The Mental Health Court operates out of the third-floor courtroom at the King County Courthouse and two days a week at the King County Jail.

Cox appeared last week. Even before he entered the courtroom, his case had been discussed by defense attorney Bob Bock, prosecutor Lisa Lawrence and Chow. They agreed the criminal-trespass charge would be dropped if Cox pleaded guilty to attempted malicious mischief - trying to dismantle a security camera in a guard's office while he was being detained.

"This is a unique court in that you do have to work together, and in working together we find we have a lot of interest in common," Lawrence said.

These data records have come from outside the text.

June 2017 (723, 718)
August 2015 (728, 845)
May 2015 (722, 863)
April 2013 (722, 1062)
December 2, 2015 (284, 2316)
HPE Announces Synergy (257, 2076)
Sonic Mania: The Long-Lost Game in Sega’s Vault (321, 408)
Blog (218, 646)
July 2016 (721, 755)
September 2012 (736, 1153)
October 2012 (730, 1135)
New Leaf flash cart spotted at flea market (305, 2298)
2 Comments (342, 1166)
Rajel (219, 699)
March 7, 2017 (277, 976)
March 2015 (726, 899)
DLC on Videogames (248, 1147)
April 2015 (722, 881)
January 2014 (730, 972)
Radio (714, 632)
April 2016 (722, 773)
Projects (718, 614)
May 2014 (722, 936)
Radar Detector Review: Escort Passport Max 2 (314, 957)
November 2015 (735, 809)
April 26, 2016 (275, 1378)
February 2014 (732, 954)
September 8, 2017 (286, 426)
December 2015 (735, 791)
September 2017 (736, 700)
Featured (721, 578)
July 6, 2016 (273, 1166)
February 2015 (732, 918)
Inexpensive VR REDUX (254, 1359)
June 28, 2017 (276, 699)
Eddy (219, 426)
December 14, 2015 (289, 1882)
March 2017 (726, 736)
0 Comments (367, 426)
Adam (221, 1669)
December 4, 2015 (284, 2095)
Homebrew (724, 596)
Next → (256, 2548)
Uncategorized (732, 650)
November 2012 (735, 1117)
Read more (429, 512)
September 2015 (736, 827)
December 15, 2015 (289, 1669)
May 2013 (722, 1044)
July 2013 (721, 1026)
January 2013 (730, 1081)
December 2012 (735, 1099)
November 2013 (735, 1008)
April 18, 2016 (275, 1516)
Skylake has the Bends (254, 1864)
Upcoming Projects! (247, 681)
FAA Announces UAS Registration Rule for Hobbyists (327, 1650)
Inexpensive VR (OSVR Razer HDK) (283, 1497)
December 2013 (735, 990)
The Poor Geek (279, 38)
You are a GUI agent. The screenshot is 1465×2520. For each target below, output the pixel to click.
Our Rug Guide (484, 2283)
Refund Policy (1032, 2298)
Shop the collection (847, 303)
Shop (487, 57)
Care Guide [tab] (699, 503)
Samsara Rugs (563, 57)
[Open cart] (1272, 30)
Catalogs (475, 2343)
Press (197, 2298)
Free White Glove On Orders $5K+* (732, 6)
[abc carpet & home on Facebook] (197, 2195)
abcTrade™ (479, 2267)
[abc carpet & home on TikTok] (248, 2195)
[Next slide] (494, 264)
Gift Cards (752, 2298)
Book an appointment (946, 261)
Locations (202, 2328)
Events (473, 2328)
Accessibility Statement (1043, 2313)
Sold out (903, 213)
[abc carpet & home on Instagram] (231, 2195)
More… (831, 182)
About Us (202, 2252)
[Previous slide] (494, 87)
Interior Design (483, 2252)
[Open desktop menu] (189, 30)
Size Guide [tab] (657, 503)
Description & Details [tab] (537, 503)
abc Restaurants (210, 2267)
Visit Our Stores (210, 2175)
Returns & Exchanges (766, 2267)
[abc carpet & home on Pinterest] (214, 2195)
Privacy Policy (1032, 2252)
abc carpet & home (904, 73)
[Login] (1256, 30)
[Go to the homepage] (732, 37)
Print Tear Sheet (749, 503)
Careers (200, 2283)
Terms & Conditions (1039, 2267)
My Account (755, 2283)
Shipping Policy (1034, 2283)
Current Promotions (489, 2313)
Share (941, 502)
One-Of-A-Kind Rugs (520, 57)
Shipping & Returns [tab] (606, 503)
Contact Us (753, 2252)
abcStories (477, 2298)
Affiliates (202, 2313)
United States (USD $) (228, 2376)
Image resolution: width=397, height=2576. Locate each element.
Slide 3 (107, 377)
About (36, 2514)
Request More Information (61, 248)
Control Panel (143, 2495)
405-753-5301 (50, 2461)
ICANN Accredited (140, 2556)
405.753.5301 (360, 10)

The team meets several times a week to discuss cases.

From a defense attorney's viewpoint, Mental Health Court can be difficult. "You have to be ready to share more information than you would in other circumstances," where it would be considered a violation of attorney-client confidentiality, Bock said.

"There have been clients who couldn't even be talked to in jail that are now in the community and functioning well," said Bock, who like Lawrence handles all the Mental Health Court cases.

Addictions complicate cases

People with dual diagnoses of mental illness and alcohol or drug addiction are the hardest to place because most facilities will take one or the other, not someone with complex problems. "You can't just give them a pill and say goodbye," Chow said, because they need "wrap-around services."

Overall, he said, there is a critical need for more mental-health facilities, especially since the trend of the last few decades toward deinstitutionalizing the mentally ill has left many on the streets or "warehoused in jails" for lack of services.

`We now have our dad back'

For Cliff Quisenberry, the benefits of the Mental Health Court are immeasurable. The day his father was arrested for violating an anti-harassment order and sent to Mental Health Court was a "blessing in disguise," he said.

Quisenberry said over the years his father's quirks developed into full-blown paranoia. His relationship with his sons suffered and he eventually ended up in Mental Health Court. The court gave him structure and a treatment plan.

"The process was nonconfrontational" and now he's on medication and doing well, Quisenberry said.

Best of all, he added, "we now have our dad back."